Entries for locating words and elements
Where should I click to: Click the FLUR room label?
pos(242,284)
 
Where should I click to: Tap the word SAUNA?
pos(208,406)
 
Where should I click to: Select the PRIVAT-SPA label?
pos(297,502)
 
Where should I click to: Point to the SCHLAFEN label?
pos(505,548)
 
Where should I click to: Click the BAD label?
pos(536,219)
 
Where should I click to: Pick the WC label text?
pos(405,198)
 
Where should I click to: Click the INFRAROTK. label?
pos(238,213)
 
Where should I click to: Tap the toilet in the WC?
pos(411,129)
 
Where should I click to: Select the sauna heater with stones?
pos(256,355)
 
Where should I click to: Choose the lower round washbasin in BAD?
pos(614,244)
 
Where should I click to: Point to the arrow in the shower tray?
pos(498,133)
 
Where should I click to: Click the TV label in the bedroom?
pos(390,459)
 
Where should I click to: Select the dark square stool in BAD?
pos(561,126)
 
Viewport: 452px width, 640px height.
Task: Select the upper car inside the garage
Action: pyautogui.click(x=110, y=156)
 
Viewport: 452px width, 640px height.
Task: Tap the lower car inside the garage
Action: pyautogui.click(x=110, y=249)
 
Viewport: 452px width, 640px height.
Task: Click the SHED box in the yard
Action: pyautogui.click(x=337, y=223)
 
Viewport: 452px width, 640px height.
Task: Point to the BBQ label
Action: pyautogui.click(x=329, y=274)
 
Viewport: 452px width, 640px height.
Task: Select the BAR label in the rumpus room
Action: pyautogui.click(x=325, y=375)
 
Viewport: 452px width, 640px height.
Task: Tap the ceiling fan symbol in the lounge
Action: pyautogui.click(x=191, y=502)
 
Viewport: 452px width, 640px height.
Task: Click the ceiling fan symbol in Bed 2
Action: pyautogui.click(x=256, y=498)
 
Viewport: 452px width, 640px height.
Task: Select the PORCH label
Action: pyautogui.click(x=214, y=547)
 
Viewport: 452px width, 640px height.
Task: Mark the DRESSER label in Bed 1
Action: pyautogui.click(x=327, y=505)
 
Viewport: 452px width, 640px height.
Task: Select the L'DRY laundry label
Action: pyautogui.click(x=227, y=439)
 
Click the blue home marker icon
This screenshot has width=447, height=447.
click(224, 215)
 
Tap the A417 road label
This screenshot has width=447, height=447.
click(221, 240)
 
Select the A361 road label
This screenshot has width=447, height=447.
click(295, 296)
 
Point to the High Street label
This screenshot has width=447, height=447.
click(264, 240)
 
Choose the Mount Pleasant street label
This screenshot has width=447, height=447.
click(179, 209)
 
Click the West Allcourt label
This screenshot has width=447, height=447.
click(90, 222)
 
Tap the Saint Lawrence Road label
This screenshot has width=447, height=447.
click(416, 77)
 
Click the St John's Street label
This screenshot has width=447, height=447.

## To do
Could you reproduce the records verbatim, starting with the line that contains "Click the St John's Street label" and continuing through the end of the records?

## Result
Click the St John's Street label
This screenshot has width=447, height=447.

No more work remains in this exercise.